Right. They planned that in. They spelled it out explicitly. Untrusted code from arbitrary sources is allowed if the user opts in. It's not a violation of the security model, it's a particular case that was specifically planned for.


Any regular app can be considered an installer. Such APIs like the one controlled by requireUserAction which allows seamless app updates since Android 12 are declared in the app in question, and can even allow apps to update seamlessly.

The management features, again, expect the app to represent a single source. F-Droid deliberately chooses to manage multiple sources that can also be added by the user within the same app, thus bypassing these features. That's the way they work and again, this paper is not exhaustive and is not in contradiction to anything that has been said (quite the opposite).


You still haven't explained where it is specified that the OS cares about number of "sources". I have cited the original document explaining the Android security model. I have given you the specific paragraphs that show why I think the way that I do.

In return, you suggest that the documentation is out there, but you give no specific pages that I can read.
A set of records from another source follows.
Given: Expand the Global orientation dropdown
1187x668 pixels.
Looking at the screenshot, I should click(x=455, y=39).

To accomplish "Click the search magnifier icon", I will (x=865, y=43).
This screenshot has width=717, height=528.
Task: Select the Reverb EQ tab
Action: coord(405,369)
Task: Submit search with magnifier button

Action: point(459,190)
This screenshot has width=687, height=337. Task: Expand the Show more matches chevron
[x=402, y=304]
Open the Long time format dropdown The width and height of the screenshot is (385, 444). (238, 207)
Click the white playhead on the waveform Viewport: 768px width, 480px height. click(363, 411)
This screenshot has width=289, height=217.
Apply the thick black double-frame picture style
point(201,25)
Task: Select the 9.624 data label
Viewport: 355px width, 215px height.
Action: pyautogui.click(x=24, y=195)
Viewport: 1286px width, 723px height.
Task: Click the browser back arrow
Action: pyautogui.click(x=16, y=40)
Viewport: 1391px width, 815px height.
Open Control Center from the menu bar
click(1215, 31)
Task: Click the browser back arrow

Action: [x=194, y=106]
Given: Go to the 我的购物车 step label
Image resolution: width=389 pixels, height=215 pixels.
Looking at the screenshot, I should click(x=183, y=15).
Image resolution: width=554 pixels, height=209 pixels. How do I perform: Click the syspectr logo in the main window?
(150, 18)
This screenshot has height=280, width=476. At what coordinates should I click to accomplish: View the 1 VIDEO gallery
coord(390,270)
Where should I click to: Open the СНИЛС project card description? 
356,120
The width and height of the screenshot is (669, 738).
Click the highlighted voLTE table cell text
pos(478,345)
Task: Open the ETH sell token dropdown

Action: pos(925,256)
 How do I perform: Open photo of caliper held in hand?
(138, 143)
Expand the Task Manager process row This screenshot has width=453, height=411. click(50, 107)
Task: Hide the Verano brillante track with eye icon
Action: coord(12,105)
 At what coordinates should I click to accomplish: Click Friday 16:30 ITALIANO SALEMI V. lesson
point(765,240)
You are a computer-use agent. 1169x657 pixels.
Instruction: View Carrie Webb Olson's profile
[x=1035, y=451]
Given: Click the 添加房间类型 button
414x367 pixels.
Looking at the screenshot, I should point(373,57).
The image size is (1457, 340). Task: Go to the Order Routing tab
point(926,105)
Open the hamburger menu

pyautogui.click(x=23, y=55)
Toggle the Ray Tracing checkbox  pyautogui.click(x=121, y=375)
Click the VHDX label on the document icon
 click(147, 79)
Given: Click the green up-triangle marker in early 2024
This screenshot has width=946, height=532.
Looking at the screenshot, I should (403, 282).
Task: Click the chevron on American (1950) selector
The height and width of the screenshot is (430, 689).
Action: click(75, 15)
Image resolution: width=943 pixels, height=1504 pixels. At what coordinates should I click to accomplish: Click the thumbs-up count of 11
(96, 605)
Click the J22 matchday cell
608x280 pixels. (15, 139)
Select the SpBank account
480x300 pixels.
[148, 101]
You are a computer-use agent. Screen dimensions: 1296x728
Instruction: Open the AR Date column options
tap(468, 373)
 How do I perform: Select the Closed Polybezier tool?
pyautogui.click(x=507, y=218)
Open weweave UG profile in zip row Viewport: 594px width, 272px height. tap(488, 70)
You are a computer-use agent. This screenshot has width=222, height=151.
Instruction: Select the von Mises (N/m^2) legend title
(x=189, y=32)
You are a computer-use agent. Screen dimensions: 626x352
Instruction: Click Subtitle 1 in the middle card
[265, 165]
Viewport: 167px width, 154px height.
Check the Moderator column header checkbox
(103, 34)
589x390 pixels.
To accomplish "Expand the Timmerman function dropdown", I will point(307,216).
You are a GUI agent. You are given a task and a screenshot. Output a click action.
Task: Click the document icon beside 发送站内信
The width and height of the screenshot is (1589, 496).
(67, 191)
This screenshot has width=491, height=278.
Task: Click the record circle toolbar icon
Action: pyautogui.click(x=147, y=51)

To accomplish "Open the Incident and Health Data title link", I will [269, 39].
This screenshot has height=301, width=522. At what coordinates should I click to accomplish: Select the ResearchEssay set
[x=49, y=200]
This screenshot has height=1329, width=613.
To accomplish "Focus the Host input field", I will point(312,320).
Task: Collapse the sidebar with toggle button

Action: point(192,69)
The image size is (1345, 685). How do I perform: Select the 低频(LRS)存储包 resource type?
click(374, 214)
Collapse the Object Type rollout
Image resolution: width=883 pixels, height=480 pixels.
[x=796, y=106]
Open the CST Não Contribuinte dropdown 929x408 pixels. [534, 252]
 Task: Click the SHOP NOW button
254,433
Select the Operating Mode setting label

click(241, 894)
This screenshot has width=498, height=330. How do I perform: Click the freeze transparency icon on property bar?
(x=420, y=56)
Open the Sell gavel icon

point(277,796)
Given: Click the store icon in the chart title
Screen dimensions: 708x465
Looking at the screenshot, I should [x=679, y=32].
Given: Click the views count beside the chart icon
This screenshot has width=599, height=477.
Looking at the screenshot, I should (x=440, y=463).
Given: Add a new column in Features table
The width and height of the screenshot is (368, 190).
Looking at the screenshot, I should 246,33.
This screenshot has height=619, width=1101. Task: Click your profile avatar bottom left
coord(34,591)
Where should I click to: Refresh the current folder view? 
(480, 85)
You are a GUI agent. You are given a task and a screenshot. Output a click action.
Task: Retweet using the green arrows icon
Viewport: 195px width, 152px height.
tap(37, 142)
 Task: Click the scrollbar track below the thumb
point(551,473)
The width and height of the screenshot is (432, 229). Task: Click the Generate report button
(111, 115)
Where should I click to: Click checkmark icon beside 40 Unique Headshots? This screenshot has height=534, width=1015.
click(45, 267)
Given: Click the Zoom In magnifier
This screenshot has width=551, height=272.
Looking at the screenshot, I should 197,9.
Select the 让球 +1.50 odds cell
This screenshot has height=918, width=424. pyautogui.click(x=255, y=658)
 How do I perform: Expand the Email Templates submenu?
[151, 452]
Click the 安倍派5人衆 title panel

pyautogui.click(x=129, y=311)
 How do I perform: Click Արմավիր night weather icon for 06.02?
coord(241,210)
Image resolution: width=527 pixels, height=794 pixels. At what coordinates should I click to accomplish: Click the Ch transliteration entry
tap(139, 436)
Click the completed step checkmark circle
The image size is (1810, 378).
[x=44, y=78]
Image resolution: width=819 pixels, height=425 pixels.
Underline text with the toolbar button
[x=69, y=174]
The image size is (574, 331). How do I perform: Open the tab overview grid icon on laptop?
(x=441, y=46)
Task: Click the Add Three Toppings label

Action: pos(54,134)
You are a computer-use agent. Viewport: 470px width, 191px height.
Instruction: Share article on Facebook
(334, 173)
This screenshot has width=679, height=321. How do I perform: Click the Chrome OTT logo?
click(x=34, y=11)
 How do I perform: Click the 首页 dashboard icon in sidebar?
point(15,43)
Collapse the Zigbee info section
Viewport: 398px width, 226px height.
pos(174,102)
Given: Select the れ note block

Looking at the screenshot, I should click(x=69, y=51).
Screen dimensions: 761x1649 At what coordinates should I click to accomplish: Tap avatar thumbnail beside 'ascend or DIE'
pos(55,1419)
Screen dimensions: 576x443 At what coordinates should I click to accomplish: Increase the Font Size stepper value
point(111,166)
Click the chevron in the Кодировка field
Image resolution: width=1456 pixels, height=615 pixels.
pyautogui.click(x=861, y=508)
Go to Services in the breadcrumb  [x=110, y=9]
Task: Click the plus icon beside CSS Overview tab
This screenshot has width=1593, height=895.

My attempts to find them on my own or through your blog post have been fruitless. Given that the idea that you're putting forward runs directly contrary to the paper that Google published and is contradicted by the behavior of Google's web browser, the burden of proof is now on you. I need your source. Please provide a link to where you arrived at your idea.


Sounds like a you problem: https://developer.android.com/reference/com/google/android/t... https://developer.android.com/reference/android/os/UserManag...

You're welcome to search for mentions of sources and app stores, and to browse the references.

Again, the paper is not in contradiction, you misread it. Not to mention, as explained in the original comment you were responding to, F-Droid weakens the security model for various other reasons.


The links you provide say nothing except something I already knew: there is a setting that tells Android to allow installing apps from unknown sources. Which proves... nothing at all.

It's obvious you're convinced you're right, but since you're unable to produce evidence it seems we are at an impasse. I'm done here.


Once again, these management features don't expect an app to bypass the trust boundaries by allowing the user to arbitrarily add repositories. There is a to-be-exposed toggle that allows user profiles to install apps from trusted sources. It wouldn't work with the way F-Droid works. I can't explain more than that.

You have been provided with evidences, but you've been arguing in bad faith since your first comment by misinterpreting the paper. The security model also expects you to download apps from trusted sources because the signature verification is only enforced for app updates, that's a trust-on-first-use model. That notion exists within Android, and you have been given examples.

> In order to ensure that it is the app developer and not another party that is consenting, applications are signed by the developer.

Back to the original question; it is clearly explained why.